> Input material
--- START ---
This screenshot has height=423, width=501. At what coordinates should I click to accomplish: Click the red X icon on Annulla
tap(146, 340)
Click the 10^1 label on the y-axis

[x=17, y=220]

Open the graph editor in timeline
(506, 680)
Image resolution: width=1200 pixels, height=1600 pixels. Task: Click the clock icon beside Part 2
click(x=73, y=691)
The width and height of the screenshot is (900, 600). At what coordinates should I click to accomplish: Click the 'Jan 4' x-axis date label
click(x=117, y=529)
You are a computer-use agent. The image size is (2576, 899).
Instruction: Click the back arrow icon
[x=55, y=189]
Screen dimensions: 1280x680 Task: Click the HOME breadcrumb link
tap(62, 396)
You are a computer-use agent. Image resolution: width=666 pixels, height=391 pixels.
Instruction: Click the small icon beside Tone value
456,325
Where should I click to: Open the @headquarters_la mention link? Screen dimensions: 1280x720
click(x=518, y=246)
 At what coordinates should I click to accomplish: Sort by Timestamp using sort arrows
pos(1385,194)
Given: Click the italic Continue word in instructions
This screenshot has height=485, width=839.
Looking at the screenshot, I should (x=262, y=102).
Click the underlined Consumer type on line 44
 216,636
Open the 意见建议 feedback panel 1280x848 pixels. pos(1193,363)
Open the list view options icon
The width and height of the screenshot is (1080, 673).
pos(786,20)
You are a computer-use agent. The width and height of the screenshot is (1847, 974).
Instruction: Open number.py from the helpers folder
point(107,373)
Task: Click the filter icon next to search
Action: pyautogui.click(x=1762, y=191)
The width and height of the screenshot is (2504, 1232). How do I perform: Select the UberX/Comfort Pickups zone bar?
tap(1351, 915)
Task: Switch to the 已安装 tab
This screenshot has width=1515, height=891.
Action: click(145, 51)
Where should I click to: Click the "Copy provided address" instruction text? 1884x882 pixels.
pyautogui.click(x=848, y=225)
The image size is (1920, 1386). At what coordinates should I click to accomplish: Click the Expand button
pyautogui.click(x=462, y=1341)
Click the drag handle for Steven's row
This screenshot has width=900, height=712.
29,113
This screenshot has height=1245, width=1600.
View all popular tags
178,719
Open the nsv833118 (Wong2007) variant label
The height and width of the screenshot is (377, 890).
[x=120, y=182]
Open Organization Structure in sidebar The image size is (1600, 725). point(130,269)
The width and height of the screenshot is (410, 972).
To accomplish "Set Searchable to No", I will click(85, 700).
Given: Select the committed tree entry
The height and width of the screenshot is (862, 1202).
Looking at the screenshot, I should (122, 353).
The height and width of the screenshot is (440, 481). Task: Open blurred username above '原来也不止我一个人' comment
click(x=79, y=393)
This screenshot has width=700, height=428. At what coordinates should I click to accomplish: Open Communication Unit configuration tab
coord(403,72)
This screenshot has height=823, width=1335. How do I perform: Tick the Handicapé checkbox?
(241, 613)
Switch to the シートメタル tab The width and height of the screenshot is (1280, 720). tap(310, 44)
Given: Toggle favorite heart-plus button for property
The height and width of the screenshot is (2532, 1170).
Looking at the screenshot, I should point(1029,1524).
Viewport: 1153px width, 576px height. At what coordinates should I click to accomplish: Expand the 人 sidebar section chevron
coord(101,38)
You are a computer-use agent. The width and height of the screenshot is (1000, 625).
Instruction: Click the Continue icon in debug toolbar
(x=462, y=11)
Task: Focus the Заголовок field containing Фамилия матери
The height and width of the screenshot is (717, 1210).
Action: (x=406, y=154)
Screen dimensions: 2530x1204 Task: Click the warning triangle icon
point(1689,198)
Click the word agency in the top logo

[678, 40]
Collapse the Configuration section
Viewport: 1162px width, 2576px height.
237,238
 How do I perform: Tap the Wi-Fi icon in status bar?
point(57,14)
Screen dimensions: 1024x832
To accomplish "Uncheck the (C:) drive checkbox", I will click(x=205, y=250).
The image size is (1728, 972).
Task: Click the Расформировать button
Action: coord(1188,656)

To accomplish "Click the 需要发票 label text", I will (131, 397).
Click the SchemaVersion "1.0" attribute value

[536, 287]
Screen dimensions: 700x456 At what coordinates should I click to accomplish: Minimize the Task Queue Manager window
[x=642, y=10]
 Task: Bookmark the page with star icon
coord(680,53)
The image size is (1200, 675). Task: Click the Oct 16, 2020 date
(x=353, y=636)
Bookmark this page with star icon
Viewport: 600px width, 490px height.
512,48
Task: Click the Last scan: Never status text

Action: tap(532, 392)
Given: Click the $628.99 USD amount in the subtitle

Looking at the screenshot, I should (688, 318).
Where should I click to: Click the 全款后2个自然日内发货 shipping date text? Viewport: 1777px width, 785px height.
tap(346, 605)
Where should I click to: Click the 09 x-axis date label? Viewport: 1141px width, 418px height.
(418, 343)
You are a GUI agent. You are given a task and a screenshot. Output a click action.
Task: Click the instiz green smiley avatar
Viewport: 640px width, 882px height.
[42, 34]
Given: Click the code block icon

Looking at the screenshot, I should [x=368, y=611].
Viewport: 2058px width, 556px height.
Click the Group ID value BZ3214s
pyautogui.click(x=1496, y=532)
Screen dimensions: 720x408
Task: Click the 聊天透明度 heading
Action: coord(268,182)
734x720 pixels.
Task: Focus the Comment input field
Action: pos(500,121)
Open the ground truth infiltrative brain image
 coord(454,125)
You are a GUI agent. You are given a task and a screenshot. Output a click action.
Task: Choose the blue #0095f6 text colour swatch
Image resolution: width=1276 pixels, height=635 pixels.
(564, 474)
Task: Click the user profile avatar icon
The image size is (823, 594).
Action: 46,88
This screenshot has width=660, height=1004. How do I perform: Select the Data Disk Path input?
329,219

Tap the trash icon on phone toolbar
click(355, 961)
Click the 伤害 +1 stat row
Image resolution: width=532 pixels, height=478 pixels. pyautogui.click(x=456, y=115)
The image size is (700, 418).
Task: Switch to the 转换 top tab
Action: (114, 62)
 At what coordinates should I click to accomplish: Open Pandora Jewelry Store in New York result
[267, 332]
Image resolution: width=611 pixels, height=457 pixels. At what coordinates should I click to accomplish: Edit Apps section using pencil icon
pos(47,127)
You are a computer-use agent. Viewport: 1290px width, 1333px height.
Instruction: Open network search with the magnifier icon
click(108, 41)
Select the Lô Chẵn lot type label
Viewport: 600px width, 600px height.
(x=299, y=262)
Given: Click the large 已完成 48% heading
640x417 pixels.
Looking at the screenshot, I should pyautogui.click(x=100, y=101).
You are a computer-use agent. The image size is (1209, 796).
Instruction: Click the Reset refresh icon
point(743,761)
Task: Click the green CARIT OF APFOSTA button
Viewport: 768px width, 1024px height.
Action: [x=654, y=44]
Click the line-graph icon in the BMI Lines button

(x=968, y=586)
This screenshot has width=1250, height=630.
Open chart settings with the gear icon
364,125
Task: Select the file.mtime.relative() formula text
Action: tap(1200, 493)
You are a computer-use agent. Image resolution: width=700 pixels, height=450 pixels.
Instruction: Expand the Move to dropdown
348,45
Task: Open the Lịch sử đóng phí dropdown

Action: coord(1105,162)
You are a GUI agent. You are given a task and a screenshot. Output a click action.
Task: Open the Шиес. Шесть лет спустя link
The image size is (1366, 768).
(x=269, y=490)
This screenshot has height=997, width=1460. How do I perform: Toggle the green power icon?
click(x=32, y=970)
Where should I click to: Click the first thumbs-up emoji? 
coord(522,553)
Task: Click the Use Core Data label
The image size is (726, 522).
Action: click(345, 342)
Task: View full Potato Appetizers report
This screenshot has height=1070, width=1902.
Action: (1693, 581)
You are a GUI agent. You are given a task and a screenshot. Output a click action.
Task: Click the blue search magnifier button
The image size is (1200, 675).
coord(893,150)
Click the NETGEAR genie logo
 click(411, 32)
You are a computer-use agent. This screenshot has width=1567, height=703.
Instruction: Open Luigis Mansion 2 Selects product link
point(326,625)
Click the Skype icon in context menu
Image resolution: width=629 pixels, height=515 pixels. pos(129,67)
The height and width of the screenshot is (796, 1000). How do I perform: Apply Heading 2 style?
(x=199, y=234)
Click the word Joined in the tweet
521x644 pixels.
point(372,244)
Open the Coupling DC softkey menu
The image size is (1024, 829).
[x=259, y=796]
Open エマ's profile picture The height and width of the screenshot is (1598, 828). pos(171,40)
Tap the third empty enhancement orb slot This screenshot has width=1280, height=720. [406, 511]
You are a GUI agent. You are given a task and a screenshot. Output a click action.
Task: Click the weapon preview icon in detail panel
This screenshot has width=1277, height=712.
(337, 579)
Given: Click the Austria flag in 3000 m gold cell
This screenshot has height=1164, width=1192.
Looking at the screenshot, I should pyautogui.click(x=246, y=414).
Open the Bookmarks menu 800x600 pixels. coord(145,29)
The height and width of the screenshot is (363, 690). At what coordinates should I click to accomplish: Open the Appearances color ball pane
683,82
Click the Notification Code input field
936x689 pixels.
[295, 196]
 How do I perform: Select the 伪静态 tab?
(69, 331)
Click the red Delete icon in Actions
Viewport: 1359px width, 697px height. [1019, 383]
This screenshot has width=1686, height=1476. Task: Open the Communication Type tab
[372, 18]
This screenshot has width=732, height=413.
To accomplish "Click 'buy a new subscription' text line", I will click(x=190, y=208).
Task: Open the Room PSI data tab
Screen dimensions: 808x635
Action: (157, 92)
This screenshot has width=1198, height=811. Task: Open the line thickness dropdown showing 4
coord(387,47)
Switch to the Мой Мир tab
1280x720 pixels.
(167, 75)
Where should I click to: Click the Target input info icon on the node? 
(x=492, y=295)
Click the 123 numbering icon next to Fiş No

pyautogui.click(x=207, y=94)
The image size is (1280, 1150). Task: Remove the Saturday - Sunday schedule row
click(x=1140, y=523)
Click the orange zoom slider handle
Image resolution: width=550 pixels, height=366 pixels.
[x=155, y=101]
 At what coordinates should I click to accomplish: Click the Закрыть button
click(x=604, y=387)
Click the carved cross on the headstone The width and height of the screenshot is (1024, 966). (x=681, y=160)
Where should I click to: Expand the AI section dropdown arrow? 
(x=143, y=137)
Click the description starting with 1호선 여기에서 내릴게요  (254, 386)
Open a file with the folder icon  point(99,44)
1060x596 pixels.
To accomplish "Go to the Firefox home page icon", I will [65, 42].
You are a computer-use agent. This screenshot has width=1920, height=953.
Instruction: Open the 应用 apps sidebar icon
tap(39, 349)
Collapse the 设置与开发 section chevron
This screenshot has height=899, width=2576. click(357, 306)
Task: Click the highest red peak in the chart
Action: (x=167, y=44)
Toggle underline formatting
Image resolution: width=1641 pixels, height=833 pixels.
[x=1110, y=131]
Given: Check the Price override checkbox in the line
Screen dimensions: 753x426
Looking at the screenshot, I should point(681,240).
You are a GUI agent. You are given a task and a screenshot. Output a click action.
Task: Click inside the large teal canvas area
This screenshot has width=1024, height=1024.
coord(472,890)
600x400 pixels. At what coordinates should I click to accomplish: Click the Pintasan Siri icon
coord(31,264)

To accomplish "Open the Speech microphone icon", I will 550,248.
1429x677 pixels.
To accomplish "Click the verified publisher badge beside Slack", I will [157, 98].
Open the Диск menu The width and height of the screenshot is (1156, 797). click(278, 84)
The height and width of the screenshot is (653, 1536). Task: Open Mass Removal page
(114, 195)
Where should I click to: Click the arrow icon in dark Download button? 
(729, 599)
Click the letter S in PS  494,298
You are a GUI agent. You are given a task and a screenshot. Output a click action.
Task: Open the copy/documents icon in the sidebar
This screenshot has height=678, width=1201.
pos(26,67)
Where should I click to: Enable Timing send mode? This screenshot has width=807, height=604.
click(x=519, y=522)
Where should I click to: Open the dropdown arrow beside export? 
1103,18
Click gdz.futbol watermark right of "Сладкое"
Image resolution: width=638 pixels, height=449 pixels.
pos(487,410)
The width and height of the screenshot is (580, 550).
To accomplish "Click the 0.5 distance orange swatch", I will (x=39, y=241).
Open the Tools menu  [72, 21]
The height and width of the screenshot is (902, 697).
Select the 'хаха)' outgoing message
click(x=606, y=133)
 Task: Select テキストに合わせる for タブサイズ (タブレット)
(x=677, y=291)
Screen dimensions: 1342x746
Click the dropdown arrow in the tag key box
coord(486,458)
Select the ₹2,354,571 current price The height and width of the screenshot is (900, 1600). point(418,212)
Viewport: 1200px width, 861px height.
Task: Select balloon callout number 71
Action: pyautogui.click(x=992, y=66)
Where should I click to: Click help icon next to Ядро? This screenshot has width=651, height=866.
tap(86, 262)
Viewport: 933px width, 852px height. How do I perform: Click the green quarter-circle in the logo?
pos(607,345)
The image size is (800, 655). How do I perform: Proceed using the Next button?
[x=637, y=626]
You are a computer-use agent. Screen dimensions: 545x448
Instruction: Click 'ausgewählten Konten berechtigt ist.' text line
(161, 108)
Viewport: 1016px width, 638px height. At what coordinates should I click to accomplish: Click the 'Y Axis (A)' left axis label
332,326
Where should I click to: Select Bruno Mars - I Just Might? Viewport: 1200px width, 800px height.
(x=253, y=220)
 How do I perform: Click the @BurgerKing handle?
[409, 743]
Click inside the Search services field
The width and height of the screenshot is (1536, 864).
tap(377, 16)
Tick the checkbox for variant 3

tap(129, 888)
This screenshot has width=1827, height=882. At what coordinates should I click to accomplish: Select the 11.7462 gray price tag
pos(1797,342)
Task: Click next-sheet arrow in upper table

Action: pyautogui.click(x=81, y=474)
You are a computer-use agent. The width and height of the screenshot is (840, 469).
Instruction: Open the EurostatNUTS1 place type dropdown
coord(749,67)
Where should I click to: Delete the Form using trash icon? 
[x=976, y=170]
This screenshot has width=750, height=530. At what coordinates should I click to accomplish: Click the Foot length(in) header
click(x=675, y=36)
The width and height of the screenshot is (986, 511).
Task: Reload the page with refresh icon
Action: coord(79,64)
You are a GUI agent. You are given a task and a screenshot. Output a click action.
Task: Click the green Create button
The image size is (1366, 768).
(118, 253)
--- END ---
> Task directions
Every line above with the string "panel" in it should be copied into the answer.

> Output for this exercise
Open the 意见建议 feedback panel 1280x848 pixels. pos(1193,363)
Task: Click the weapon preview icon in detail panel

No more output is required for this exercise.